Yapı Kredi Plaza, Levent İstanbul

H&M was fined 35 million Euros by the Data Protection Authority

H&M was fined 35 million Euros by the Data Protection Authority


The global retail giant H&M was fined 35 million Euros by the Hamburg Data Protection Authority for keeping a comprehensive data record on the private lives of the employees.

In 2019, the Data Protection Authority launched an investigation into the processing, which was noticed after H&M employees accessed the company network for a few hours and upon determination that data including family life, religious beliefs and health conditions of employees were processed by H&M and made accessible by approximately fifty company managers, H&M was fined for processing special personal data in accordance with Article 9 of the European Union General Data Protection Regulation (“GDPR”). The Data Protection Authority also emphasized that the processing of these data on the private lives of employees is to encroach on employees’ civil rights.

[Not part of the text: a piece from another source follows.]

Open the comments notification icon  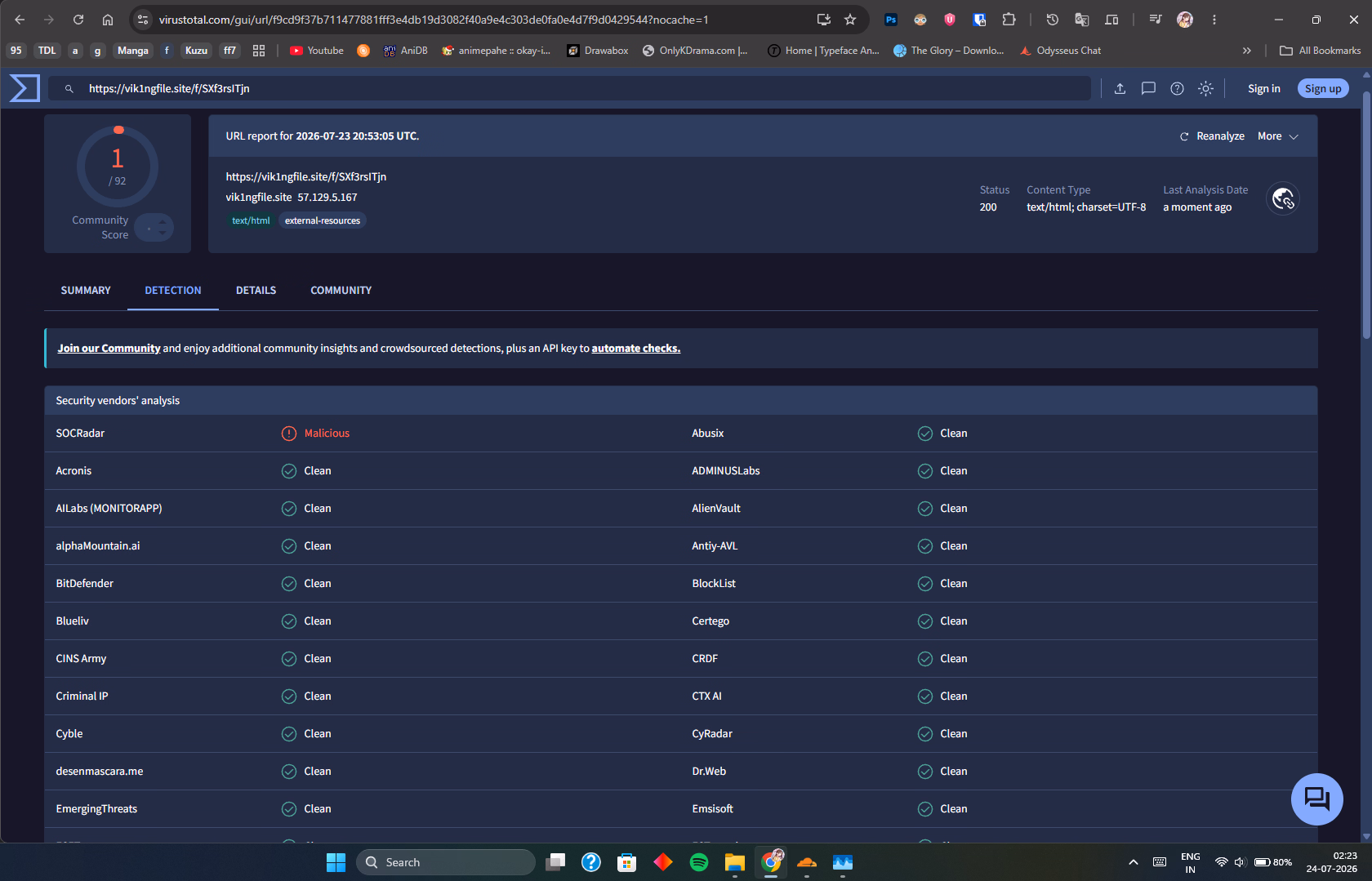(1148, 88)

Also, in terms of the Turkish Personal Data Protection Law; these data, are personal data of special nature and it is prohibited to process without the express consent of the data subject. H&M announced that they apologized for their data processing activities, compliance with the GDPR is top priority, they will make changes in the company management, and inform the managers about Data Protection Law and Labor Law. H&M also confirmed that employees who work or previously worked at the service for at least a month since the GDPR came into force in May 2018 will receive financial compensation.  It is not yet clear whether H&M will appeal the Hamburg Data Protection Authority’s fine.